Within the listing below, please copy exactly the lines between the line holding "Task: Wishlist the" and the line holding "Given: Close the 戶口服務 side panel", inclusive.

[Opening Data section]

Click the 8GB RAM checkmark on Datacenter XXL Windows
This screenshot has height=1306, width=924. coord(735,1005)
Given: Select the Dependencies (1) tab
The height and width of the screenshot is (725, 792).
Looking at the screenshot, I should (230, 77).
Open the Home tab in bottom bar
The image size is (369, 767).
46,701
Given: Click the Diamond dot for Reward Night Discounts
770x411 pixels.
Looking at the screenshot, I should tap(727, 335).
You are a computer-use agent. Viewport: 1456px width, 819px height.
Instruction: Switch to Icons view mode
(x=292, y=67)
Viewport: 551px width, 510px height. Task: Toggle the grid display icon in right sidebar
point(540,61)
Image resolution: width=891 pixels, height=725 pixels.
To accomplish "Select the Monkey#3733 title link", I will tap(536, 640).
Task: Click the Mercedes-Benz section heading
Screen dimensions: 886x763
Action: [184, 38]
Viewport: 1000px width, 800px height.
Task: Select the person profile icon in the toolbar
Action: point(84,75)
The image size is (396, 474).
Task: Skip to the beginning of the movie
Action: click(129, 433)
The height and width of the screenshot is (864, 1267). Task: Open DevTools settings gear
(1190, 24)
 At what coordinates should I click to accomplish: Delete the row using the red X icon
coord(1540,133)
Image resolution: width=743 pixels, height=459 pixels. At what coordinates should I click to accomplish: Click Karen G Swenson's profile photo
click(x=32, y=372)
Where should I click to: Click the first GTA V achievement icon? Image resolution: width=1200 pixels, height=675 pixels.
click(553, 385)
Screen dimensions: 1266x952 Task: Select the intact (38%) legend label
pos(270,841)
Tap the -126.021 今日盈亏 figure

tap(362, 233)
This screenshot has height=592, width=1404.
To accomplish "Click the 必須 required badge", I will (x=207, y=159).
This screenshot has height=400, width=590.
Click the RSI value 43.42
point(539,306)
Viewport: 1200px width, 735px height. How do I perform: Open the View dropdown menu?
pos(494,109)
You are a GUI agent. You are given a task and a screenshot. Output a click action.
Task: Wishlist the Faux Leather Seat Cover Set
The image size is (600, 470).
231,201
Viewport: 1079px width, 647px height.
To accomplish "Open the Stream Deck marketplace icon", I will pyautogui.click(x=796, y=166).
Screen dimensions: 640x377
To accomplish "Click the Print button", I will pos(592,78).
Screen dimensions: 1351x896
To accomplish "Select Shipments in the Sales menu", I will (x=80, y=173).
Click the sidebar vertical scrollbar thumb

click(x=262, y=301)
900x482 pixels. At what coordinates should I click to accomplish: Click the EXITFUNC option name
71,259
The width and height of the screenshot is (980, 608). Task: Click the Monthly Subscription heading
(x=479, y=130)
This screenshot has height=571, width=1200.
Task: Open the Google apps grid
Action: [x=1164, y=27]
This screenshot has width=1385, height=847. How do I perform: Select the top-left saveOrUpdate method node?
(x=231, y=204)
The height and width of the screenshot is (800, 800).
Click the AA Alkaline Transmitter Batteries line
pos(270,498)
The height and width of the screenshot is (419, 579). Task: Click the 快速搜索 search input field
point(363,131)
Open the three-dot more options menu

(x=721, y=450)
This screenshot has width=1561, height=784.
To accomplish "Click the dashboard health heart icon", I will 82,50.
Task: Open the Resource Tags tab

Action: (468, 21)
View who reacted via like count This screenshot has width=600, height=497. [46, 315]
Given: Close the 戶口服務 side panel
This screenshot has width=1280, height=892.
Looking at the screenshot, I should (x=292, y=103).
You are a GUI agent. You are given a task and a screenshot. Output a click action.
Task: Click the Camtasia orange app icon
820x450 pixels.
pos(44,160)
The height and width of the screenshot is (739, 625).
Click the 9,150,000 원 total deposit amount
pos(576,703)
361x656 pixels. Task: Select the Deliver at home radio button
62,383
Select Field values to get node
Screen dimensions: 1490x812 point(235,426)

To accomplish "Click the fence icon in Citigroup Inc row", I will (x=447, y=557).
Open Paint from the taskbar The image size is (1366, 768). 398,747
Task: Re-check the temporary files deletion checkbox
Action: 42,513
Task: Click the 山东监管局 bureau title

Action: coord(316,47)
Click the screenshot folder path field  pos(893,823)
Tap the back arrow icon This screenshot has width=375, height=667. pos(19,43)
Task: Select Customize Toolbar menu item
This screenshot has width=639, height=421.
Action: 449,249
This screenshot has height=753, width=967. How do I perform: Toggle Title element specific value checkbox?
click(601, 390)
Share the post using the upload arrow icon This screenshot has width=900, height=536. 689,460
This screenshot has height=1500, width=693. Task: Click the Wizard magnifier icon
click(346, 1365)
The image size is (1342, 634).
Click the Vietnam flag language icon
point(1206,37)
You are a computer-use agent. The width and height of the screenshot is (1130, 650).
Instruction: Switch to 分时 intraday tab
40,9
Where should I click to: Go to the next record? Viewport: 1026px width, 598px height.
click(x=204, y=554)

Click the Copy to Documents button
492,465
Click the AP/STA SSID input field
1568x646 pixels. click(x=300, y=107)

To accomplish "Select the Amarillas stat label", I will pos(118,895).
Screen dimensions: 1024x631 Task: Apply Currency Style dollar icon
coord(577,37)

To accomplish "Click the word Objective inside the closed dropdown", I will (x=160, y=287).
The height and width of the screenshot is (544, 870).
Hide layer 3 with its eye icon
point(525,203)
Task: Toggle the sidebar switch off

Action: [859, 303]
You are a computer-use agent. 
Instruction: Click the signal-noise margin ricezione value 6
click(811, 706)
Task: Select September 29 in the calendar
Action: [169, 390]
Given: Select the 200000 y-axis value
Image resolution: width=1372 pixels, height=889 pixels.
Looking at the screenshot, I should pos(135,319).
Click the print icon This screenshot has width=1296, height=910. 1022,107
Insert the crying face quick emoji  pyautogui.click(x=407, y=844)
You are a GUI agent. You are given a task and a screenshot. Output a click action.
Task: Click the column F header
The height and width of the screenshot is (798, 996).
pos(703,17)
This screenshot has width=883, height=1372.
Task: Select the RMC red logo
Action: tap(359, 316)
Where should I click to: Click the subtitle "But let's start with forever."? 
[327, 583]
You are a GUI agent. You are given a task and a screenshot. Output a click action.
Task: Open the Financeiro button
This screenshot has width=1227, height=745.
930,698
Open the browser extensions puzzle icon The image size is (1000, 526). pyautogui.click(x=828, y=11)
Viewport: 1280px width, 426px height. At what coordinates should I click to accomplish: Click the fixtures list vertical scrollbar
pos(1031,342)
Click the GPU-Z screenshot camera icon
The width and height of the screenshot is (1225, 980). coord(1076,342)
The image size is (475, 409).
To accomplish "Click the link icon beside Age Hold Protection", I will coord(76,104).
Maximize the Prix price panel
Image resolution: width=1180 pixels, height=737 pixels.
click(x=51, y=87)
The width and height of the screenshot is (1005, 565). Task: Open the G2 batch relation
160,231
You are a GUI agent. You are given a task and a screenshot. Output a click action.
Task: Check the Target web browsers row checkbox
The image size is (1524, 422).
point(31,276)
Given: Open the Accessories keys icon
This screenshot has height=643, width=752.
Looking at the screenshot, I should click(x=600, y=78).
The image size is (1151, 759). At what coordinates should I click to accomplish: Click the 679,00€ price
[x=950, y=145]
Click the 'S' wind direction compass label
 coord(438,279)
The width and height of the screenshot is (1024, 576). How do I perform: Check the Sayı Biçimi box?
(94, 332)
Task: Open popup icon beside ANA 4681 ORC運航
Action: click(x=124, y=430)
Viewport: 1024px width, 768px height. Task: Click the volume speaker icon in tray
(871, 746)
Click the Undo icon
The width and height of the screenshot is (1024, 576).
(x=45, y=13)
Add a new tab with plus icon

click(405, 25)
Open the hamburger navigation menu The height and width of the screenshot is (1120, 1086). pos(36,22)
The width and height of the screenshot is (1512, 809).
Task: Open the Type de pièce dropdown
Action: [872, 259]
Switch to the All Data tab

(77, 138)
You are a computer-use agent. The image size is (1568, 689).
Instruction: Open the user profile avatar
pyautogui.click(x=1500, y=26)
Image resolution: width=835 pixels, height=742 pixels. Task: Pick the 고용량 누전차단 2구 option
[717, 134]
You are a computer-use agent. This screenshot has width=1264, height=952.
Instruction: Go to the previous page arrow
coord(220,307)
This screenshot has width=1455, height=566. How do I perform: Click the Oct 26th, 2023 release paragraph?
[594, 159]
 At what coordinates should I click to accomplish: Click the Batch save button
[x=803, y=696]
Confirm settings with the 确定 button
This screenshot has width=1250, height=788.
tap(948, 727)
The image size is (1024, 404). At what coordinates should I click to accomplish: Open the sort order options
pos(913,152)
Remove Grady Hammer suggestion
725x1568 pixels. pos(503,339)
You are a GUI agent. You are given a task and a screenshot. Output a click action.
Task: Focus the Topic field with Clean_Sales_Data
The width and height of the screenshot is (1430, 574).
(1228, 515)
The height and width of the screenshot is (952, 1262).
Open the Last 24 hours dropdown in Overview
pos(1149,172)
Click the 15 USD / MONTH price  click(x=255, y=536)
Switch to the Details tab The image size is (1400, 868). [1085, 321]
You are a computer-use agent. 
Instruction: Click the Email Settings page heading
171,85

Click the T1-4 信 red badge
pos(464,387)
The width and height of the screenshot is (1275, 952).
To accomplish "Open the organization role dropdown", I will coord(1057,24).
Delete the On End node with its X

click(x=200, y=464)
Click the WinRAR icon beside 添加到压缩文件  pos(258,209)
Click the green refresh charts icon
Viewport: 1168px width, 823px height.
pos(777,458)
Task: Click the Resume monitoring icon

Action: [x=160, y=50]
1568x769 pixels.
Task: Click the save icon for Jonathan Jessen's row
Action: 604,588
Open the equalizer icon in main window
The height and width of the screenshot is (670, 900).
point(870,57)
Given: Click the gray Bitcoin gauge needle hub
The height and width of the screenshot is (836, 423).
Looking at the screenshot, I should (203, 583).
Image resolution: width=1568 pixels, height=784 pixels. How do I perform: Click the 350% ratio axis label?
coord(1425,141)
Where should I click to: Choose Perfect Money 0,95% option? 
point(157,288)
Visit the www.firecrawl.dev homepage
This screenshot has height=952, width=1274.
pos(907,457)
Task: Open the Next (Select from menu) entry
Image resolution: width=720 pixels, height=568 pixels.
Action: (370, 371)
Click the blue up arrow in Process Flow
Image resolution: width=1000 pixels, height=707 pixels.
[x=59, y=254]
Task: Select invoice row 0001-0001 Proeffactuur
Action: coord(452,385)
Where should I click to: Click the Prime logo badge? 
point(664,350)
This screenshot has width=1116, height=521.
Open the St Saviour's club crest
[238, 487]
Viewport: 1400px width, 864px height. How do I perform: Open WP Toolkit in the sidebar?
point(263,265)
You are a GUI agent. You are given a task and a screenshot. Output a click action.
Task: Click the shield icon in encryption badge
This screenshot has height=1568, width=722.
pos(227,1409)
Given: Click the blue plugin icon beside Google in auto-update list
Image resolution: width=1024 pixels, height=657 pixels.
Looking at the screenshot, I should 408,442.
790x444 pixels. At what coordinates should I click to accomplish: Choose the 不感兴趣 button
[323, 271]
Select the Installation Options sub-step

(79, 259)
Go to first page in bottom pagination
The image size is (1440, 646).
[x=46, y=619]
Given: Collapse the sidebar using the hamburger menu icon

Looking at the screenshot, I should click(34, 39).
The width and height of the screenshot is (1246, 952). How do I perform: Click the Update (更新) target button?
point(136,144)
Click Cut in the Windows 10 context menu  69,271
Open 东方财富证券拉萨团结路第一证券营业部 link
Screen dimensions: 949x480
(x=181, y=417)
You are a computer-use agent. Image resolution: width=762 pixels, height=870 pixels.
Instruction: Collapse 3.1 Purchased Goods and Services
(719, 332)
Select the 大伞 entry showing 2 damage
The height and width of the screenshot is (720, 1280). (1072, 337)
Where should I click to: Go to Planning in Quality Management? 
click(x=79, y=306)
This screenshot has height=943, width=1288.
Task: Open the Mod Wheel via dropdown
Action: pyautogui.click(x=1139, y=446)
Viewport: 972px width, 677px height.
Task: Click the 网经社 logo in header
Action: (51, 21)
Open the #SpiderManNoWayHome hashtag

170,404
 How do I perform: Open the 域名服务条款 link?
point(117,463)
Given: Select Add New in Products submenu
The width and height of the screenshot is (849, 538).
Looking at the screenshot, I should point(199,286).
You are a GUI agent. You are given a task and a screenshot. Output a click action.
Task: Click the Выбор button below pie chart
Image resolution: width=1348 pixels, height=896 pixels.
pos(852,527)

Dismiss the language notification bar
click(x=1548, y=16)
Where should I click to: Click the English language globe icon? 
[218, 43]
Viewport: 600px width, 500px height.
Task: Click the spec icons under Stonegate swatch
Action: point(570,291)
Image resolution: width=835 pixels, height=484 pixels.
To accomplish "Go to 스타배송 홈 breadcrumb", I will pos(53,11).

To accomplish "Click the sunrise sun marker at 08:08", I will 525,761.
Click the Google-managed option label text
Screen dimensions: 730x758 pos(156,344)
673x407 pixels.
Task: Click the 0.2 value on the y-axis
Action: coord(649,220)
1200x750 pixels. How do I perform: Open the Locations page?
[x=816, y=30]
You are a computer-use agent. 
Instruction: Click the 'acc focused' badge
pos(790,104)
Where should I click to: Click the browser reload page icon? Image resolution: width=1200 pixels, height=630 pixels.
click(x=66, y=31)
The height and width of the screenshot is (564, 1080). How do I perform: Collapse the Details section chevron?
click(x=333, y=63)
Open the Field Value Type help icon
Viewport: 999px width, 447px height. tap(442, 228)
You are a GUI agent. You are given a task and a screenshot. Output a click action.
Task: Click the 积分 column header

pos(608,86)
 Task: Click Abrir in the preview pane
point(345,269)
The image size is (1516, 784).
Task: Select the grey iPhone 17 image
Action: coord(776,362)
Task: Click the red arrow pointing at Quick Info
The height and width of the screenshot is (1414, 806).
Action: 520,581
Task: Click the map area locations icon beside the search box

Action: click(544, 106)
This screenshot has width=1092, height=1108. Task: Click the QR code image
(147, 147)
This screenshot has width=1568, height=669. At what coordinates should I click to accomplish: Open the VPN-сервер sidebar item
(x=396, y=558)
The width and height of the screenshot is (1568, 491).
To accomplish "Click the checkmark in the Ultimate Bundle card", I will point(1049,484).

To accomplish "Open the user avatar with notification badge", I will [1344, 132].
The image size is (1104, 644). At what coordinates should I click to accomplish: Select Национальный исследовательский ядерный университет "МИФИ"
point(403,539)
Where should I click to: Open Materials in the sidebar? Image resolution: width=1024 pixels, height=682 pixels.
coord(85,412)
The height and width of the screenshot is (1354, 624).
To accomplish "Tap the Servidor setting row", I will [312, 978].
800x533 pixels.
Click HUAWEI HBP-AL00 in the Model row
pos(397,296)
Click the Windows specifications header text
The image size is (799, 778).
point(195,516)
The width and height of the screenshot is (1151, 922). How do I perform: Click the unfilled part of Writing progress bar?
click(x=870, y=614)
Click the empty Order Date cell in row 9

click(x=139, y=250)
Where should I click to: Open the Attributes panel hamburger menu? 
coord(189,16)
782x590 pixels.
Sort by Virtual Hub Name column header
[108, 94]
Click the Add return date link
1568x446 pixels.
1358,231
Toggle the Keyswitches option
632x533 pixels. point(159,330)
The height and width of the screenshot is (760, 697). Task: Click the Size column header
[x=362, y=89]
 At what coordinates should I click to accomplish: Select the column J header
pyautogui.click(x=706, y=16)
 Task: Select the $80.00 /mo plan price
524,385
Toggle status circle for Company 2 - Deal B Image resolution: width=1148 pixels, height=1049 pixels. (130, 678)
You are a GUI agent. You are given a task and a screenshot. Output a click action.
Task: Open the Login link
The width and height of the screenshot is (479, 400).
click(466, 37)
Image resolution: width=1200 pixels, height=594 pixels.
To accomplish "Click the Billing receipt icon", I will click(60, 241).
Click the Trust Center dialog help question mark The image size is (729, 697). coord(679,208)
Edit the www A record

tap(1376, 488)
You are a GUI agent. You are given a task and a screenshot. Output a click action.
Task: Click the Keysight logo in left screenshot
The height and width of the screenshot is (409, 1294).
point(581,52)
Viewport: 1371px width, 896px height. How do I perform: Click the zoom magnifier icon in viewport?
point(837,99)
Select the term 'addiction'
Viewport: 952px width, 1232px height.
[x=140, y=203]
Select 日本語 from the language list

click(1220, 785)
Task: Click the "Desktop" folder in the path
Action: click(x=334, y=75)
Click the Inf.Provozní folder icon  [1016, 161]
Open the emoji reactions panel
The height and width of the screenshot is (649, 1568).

[Closing Data section]

* Expected answer *
Task: Wishlist the Faux Leather Seat Cover Set
The image size is (600, 470).
231,201
Viewport: 1079px width, 647px height.
To accomplish "Open the Stream Deck marketplace icon", I will pyautogui.click(x=796, y=166).
Screen dimensions: 640x377
To accomplish "Click the Print button", I will pos(592,78).
Screen dimensions: 1351x896
To accomplish "Select Shipments in the Sales menu", I will (x=80, y=173).
Click the sidebar vertical scrollbar thumb

click(x=262, y=301)
900x482 pixels. At what coordinates should I click to accomplish: Click the EXITFUNC option name
71,259
The width and height of the screenshot is (980, 608). Task: Click the Monthly Subscription heading
(x=479, y=130)
This screenshot has height=571, width=1200.
Task: Open the Google apps grid
Action: [x=1164, y=27]
This screenshot has width=1385, height=847. How do I perform: Select the top-left saveOrUpdate method node?
(x=231, y=204)
The height and width of the screenshot is (800, 800).
Click the AA Alkaline Transmitter Batteries line
pos(270,498)
The height and width of the screenshot is (419, 579). Task: Click the 快速搜索 search input field
point(363,131)
Open the three-dot more options menu

(x=721, y=450)
This screenshot has width=1561, height=784.
To accomplish "Click the dashboard health heart icon", I will 82,50.
Task: Open the Resource Tags tab

Action: (468, 21)
View who reacted via like count This screenshot has width=600, height=497. [46, 315]
Given: Close the 戶口服務 side panel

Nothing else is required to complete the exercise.